Open bartcharbon opened 5 months ago
Hi @bartcharbon
Thanks for checking out the VCF output. Could you provide an example of how symbolic alleles are specified so that I can implement it correctly?
Hi @readmanchiu
attached is a zip file with an example vcf with symbolics, I added the straglr tsv for the same data as well. example.zip
Thanks @bartcharbon for the example. Is the motivation for outputting symbolics mostly to avoid the messiness of outputting the sequence? 'cuz the information it conveys is already reported in the genotype column.
I guess the number reported in the symbolic allele will just echo the number reported in the GT column. Interruptions will be ignored.
Originally my concern is there will be lots of <ALT>
s reported, but I guess it's OK
Anyways, I will include such an options for the next release.
I think that some of the older tools around (mostly short read like for example expansion hunter) report it like this, as a result some of our tooling used for downstream analysis expects this kind of output.
As well as the analysts in the lab being used to this notation.
But you also make a valid case for the use of the actual sequence, I'll take a new look with that in mind, to see if this might actually fit in our pipeline.
I'm close to finish implementing this option to output symbolic alleles. My assumption is that this will only be plausible for cases where the alleles detected have the same motif as the reference. But for cases like RFC1, where the expanded alleles may have a different motif from the reference, I will still need to output the actual sequence. Does it sound alright or is there a symbolic-allele way to deal with this?
Great that you are implementing this feature, thanks!
Looking at the vcf 4.2 spec symbolics are meant for "imprecise structural variants", based on that I think that even with a non reference motif symbolics are allowed to be used, since the ALT repeat motif is also in the output FORMAT fields all the information is still available in the VCF file.
Disclaimer: I'm no expert on STR's in VCF, this issue is based on differences we noticed compared to some other tools we use or used before. The cases where the motif differs from the reference are the ones we haven't seen much, due to the fact that they will not be present in control samples (either healthy or with a repeat that has the same motif as the reference) we use for testing, therefor I'm not 100% sure how other tools adress these cases.
ok, I guess then the copy number reported in symbolic alleles will refer to the actual repeat unit reported, whether it's the same as the reference or not. Some loci are more complicated with interruptions and what not, which will be handled in a later release. I will update the documentation accordingly.

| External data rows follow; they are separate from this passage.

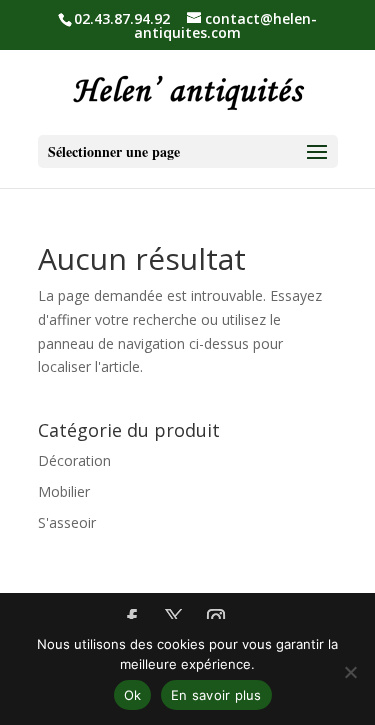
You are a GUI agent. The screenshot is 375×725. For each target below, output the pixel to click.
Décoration (74, 460)
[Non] (350, 672)
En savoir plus (216, 695)
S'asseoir (67, 522)
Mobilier (64, 491)
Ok (133, 695)
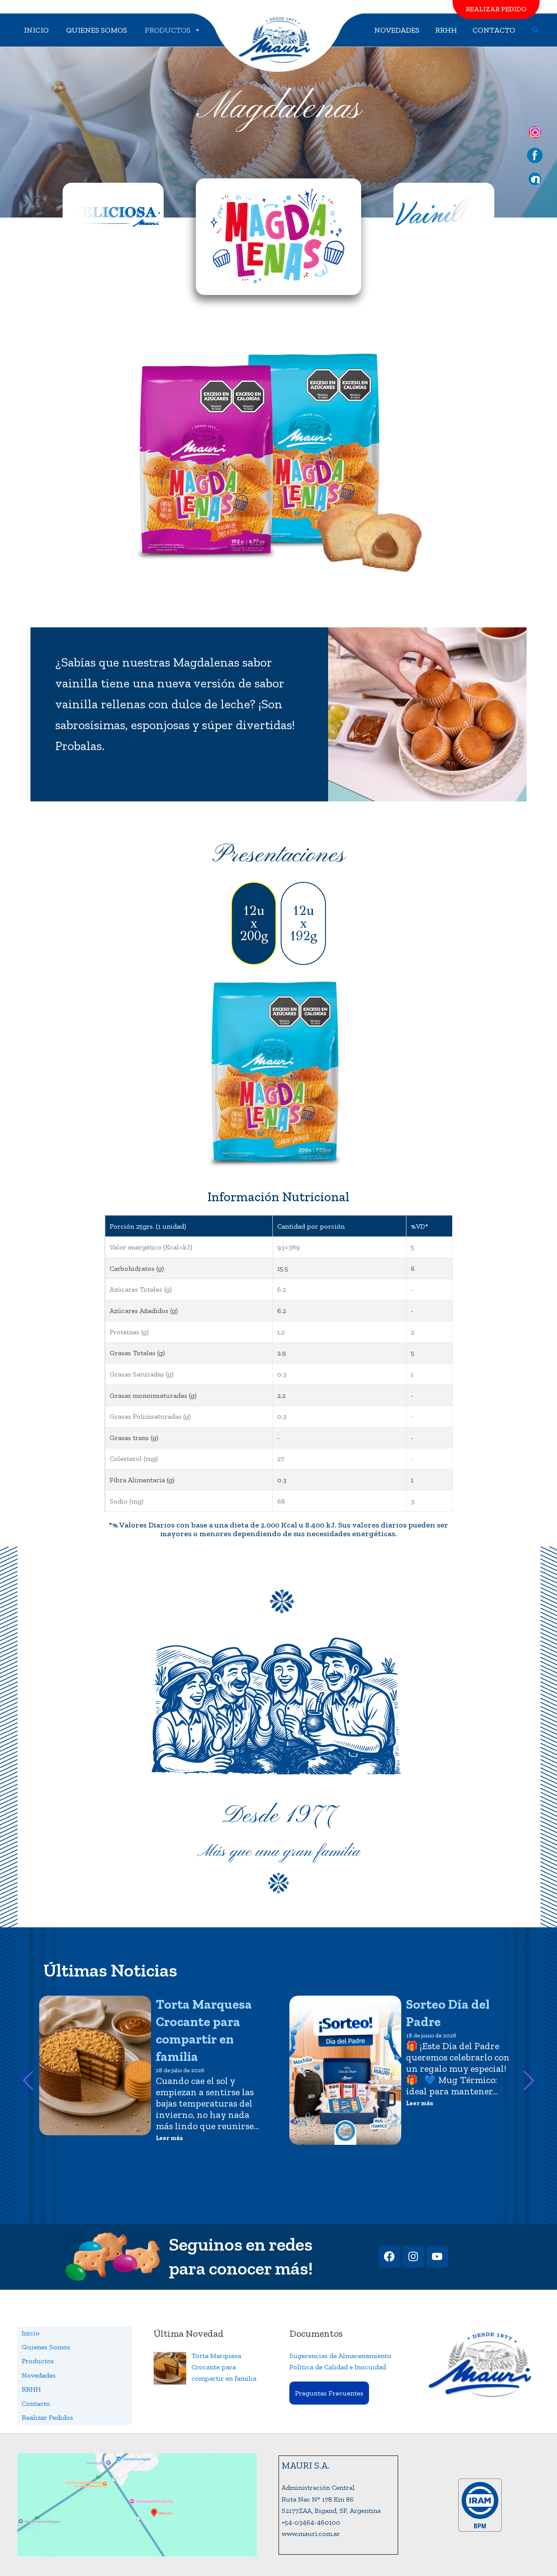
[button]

Is there anywhere that the actual sequence is shown in the output. WIth the new vcf format in Straglr 1.5.2 I now see
Thanks @ljohansson for showing me an actual example, really appreciate it. The CNV:TR notation should be able to take care of complex motifs like this, and its purpose is to not report the sequence, making the file more readable. I understand that right now Straglr does not handle complex motifs well, and probably the only way to let the user know about the existence of a complex locus is by reporting the actual sequence. I'm currently working on reporting complex motifs in cases exactly like this (a release can be hopefully made before the end of the year), but before this happens maybe I should provide an option to report the actual sequence in the VCF if the user prefers?
Hi @readmanchiu. Thank you for your quick answer and suggestions. Do I understand correctly that in my example the sequence is not displayed correctly, but that is could be? For instance if RUS:GAA,GAA would be RUS:GAA,GAAGGA with the necessary adaptations in the associated numbers. Could that also account for the GAAGAA sequences at that start and end of the sequence and for sequence interruptions? I am not sure if the old method of showing the sequence in the vcf is not according to standard that it is a good idea to use that method (I'm a big fan of standards). Perhaps it is an idea to (optionally) show the sequences in the tsv file as an extra column. This would also allow to see the separate reads instead of only the sequence in the read with the median repeat length.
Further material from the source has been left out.